Students who researched the impact of excessive screen time for a mass media class have some advice for their classmates: Get a hobby.
First-year nursing student Jayla Jones is “trying to be outside, going to the gym or finding some type of activity to do while streaming instead of just laying in bed and eating snacks.”
Likewise, first-year creative writing student Claudia McCandless is spending more time reading and less on the phone.
“I like to read,” McCandless said. “So I try to kind of counteract being on the phone or computer with reading … because that was instilled in me pretty young.”
Communications professor Jessica Mattingly said unplugging from streaming is a good idea.
“It’s just getting away from it,” Mattingly said. “Taking digital inventories of your screen time and scrutinizing that. Stay off your phones during obligations.
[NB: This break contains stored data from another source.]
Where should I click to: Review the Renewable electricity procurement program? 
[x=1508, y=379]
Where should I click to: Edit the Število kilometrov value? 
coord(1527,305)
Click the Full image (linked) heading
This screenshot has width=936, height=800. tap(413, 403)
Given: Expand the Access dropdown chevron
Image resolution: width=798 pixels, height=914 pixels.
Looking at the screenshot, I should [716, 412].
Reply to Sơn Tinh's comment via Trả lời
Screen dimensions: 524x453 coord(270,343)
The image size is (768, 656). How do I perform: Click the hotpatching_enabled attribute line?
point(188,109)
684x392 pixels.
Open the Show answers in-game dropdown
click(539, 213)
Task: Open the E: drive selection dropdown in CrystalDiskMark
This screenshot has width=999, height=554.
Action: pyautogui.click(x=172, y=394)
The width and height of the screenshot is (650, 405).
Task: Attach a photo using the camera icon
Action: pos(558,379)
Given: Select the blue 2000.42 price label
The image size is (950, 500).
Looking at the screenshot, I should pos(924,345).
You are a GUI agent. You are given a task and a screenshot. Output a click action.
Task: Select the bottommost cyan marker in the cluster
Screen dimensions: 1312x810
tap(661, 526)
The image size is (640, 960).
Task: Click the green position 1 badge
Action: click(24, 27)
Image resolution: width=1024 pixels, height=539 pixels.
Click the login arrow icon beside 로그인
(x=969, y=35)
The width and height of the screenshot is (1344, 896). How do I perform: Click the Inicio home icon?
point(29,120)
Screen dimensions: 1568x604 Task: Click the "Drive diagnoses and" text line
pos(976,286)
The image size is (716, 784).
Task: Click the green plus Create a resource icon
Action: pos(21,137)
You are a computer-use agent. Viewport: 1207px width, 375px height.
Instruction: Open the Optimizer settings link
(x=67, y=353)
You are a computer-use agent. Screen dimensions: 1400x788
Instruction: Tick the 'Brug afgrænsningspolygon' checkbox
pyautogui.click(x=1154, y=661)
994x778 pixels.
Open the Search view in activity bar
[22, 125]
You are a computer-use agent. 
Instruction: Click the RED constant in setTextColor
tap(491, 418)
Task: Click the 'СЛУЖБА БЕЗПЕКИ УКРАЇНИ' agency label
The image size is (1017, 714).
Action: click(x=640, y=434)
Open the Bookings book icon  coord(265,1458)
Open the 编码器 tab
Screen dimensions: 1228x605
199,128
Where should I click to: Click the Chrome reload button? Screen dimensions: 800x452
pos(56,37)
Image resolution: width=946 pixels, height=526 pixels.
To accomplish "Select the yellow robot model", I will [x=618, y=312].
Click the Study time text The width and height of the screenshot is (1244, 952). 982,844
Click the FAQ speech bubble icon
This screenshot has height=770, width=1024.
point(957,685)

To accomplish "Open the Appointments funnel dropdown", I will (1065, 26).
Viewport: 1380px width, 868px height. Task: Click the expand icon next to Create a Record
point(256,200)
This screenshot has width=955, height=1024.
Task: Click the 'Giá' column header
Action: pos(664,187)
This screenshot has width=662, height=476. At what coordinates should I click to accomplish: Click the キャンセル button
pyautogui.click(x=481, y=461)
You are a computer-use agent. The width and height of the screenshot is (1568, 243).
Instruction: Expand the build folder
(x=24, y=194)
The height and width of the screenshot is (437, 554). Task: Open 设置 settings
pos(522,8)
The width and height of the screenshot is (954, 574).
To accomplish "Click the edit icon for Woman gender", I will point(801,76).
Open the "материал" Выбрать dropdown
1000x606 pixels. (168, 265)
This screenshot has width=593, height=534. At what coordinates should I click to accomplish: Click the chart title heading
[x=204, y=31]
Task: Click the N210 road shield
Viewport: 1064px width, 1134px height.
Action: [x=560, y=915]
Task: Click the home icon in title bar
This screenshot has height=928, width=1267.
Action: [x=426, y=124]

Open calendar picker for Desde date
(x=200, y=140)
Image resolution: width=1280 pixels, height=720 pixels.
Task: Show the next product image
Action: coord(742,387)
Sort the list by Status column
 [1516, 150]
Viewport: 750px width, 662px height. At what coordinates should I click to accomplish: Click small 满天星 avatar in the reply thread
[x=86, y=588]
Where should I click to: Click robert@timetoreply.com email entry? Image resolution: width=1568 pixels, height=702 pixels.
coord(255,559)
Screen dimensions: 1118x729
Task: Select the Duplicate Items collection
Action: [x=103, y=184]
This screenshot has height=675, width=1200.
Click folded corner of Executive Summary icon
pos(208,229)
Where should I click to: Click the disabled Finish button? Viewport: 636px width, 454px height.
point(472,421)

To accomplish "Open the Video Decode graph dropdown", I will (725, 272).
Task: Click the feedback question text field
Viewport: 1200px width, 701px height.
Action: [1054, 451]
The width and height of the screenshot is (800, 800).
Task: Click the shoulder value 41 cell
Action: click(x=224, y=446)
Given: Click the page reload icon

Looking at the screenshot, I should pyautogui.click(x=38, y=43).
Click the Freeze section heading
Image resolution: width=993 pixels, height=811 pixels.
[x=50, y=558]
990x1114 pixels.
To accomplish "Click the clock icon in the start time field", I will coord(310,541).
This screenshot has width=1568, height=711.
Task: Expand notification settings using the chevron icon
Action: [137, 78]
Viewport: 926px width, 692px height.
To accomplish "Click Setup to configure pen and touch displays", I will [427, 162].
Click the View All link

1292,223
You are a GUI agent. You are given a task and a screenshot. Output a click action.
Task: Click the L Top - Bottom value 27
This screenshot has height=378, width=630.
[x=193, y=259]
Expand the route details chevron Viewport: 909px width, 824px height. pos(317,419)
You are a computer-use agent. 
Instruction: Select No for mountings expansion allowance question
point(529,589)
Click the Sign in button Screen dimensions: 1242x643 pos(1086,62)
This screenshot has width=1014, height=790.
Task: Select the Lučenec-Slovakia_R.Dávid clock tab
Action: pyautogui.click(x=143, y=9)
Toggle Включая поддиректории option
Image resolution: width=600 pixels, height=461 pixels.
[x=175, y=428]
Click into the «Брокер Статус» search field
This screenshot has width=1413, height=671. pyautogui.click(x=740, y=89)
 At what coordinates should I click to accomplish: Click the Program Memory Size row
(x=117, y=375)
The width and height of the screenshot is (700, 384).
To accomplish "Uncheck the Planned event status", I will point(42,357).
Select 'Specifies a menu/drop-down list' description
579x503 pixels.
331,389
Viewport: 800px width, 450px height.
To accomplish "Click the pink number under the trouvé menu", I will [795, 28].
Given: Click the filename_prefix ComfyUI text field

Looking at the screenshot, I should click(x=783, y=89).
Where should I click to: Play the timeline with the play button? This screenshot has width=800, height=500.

Make that your digital cleanse.”
AACC students, like most of their Gen Z peers, are so attached to their screens because social media is designed to suck them in.
“Media use is designed for our personal interests,” Mattingly, academic chair of communications, said. “Your phone knows what you want to see because it tracks everything.”
More than 50% of Americans believe they are addicted to their phones, and up to 60% of teens show signs of internet addiction, according to the Center of Internet and Technology Addiction.
“Technology is more normalized now,” said Jones, who said she learned about screen-time addictions in the class. “We grew up with it. … We can watch TV on our phones now.”
“[Kids are] growing up in an environment of just having access to it so freely,” Mattingly agreed. “It’s a part of everyone’s everyday life.”
Internet and screen addiction can have some negative effects, including anxiety, insomnia and irritability, the students learned.